(Exercise) Copy the passage from the piece on Chimen Abramsky word for word, starting at "For much of" and ending at "saw the light.".

(Passage shown)
%%

October 29, 2015

Chimen Abramsky

Chimen Abramsky was one of those geniuses who dwarves most intellects. He was a modest, loving man, self-taught, who became a lecturer and visiting professor at Oxford, London University, Harvard, and the Hebrew University, to mention only some. He was Sotheby’s and the world’s expert on Judaica.

For much of his life he was a convinced Marxist. Born in Russia, he was allowed to leave in the 1920s with his father (other members of the family were held hostage by Stalin) and came to London as a young man. He soon became one of the brains and prime movers of the U.K. Communist Party, even supporting the Stalinist regime. Until he eventually saw the light.

I met him on several occasions in the house of Jack Lunzer, the indefatigable businessman turned collector of the largest Judaica library in private hands. Chimen was elfin, with a mischievous smile. His rapid-fire delivery of scholarship, still in a thick Russian Yiddish accent, was mesmerizing.

It was Chimen who told me about the Russian ideologue Plekhanov’s bon mot that in history “the inevitable always comes about through the accidental”. He also told me that after the Shah fell, in a short time the Tudeh Party, the Iranian Communist power, would seize control. They never did of course. He was an atheist with a deep love and respect for Jewish culture. He was hardly known beyond left-wing and academic circles, and his passing was largely unnoticed by the community at large. His grandson Sasha has written a well received book, The House of Twenty Thousand Books, in which he connects his grandfather’s massive collection of books and documents to his life.

%%

(Information provided)
%%

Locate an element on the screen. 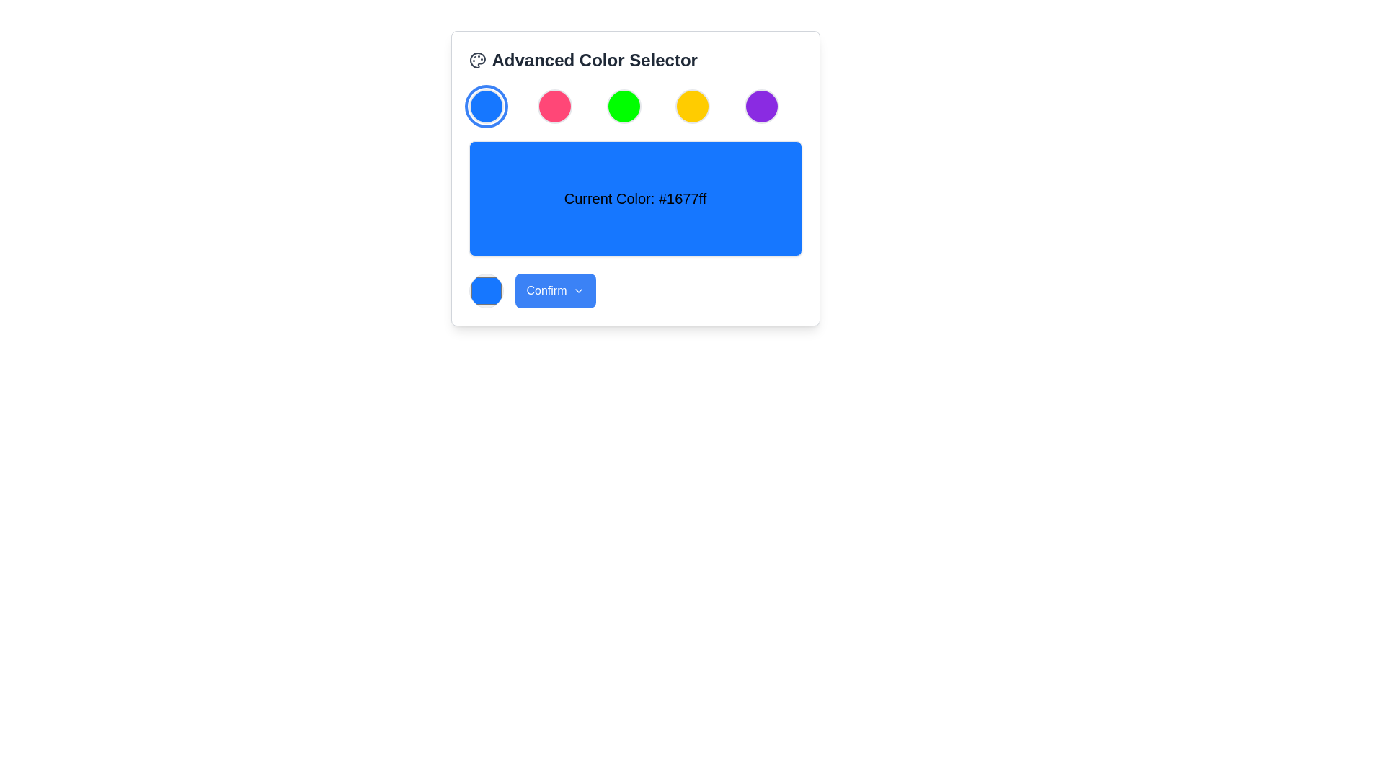  the circular button with a purple background located at the rightmost side of the row in the 'Advanced Color Selector' section to observe the scaling effect is located at coordinates (760, 105). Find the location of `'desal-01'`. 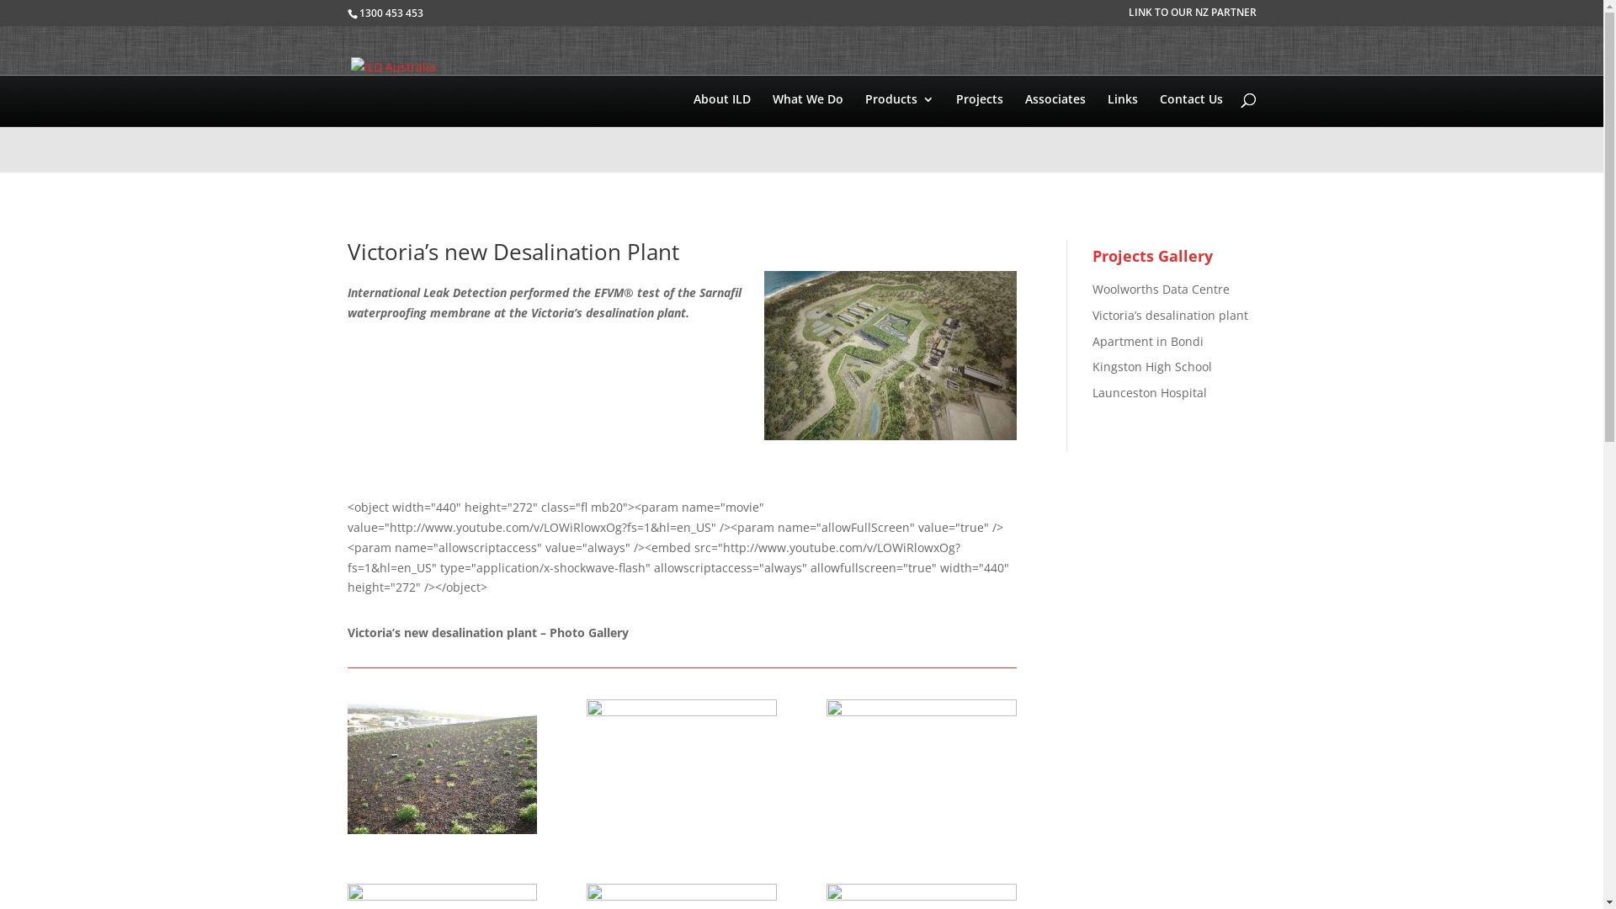

'desal-01' is located at coordinates (681, 833).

%%

(Reply)
For much of his life he was a convinced Marxist. Born in Russia, he was allowed to leave in the 1920s with his father (other members of the family were held hostage by Stalin) and came to London as a young man. He soon became one of the brains and prime movers of the U.K. Communist Party, even supporting the Stalinist regime. Until he eventually saw the light.